The MSDN article, How to: Write a Move Constuctor, has the following recommendation.
If you provide both a move constructor and a move assignment operator for your class, you can eliminate redundant code by writing
the move constructor to call the move assignment operator. The
following example shows a revised version of the move constructor that
calls the move assignment operator:
// Move constructor.
*this = std::move(other);
I wouldn't do it this way. The reason for the move members to exist in the first place is performance. Doing this for your move constructor is like shelling out megabucks for a super-car and then trying to save money by buying regular gas.
If you want to reduce the amount of code you write, just don't write the move members. Your class will copy just fine in a move context.
If you want your code to be high performance, then tailor your move constructor and move assignment to be as fast as possible.

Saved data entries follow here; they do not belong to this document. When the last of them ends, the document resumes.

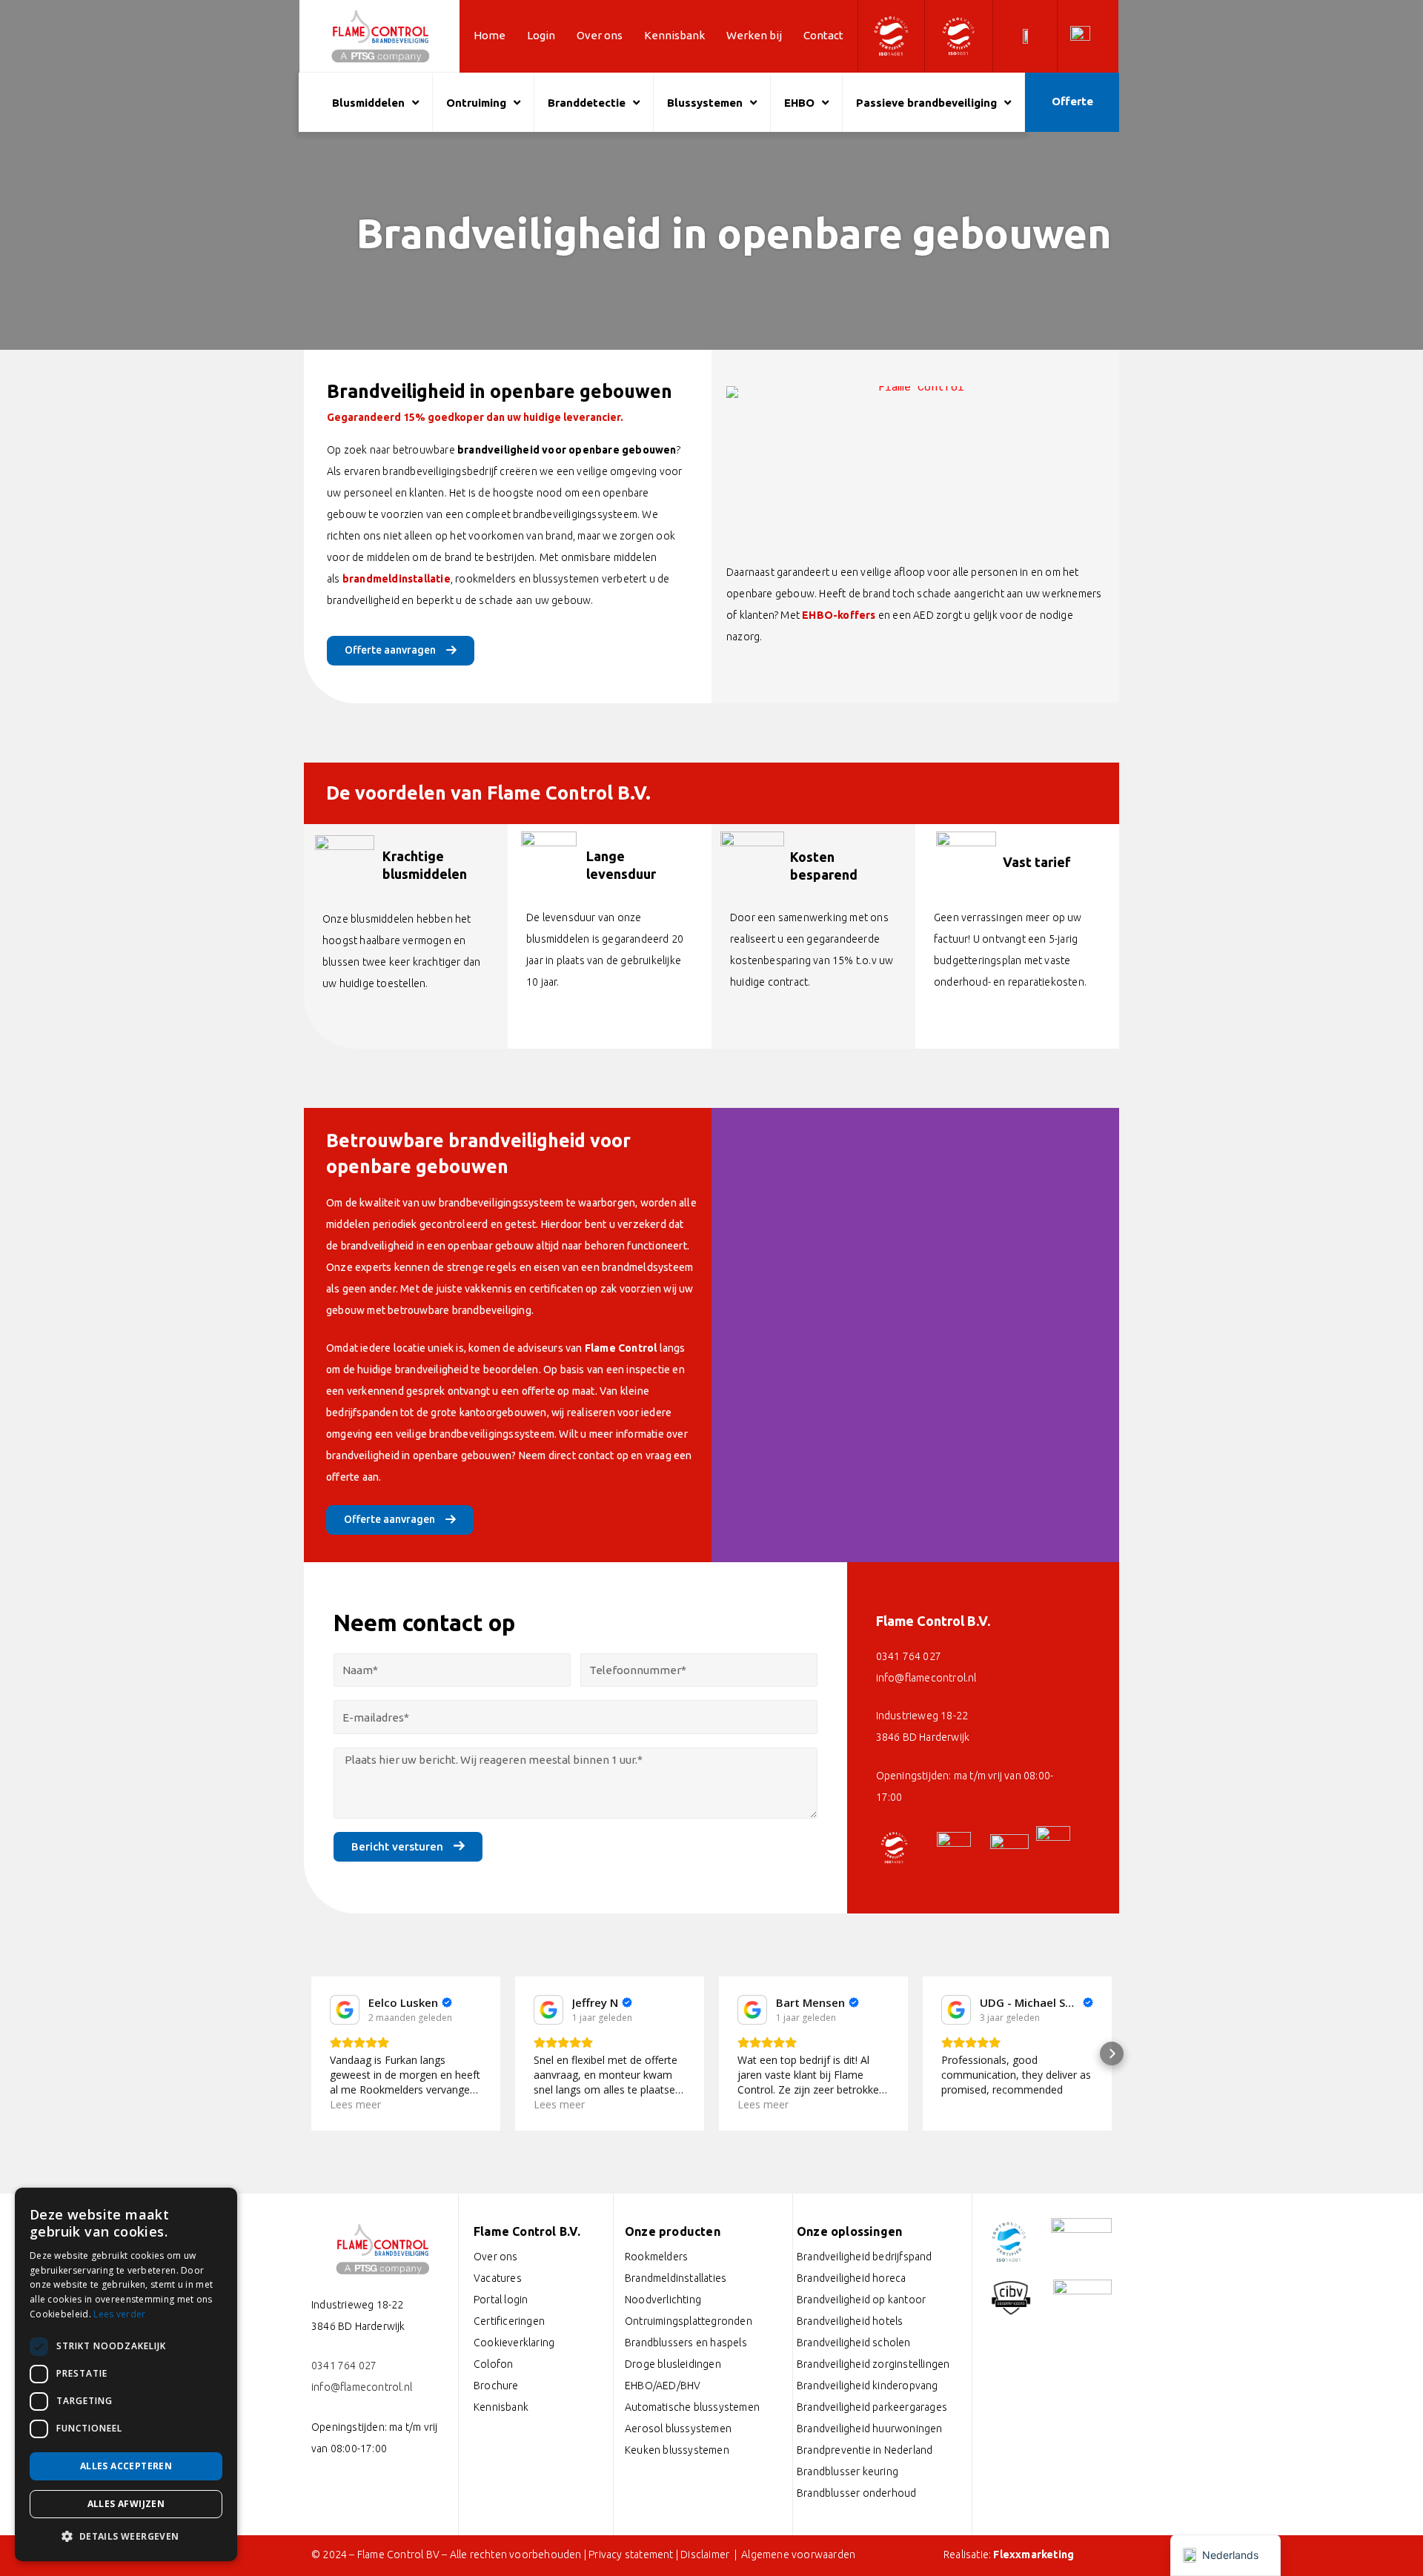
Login (541, 35)
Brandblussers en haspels (686, 2342)
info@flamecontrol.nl (926, 1678)
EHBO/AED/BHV (662, 2385)
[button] (311, 2053)
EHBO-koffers (838, 615)
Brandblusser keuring (847, 2471)
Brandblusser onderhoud (856, 2493)
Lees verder (119, 2314)
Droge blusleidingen (673, 2364)
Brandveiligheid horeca (851, 2278)
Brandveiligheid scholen (854, 2342)
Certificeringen (509, 2321)
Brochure (496, 2385)
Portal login (501, 2300)
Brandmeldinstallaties (675, 2278)
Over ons (600, 35)
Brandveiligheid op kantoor (861, 2300)
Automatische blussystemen (692, 2407)
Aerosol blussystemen (678, 2428)
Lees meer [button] (355, 2104)
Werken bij (754, 35)
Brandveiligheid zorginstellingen (873, 2364)
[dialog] (126, 2374)
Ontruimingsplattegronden (688, 2321)
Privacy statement (630, 2554)
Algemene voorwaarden (798, 2554)
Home (489, 35)
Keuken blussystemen (677, 2450)
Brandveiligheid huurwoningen (870, 2428)
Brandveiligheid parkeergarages (872, 2407)
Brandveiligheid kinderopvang (867, 2385)
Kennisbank (674, 35)
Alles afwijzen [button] (126, 2503)
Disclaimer (706, 2554)
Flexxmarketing (1033, 2554)
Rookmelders (656, 2257)
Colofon (493, 2364)
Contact (823, 35)
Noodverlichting (663, 2300)
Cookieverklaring (514, 2342)
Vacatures (498, 2278)
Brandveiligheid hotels (850, 2321)
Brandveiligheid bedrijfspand (864, 2257)
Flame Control (621, 1348)
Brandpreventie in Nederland (864, 2450)
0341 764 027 (908, 1656)
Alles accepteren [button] (126, 2466)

Good move members will be blazingly fast, and you should be estimating their speed by counting loads, stores and branches. If you can write something with 4 load/stores instead of 8, do it! If you can write something with no branches instead of 1, do it!
When you (or your client) put your class into a
std::vector, a lot of moves can get generated on your type. Even if your move is lightning fast at 8 loads/stores, if you can make it twice as fast, or even 50% faster with only 4 or 6 loads/stores, imho that is time well spent.
Personally I'm sick of seeing waiting cursors and am willing to donate an extra 5 minutes to writing my code and know that it is as fast as possible.
If you're still not convinced this is worth it, write it both ways and then examine the generated assembly at full optimization. Who knows, your compiler just might be smart enough to optimize away extra loads and stores for you. But by this time you've already invested more time than if you had just written an optimized move constructor in the first place.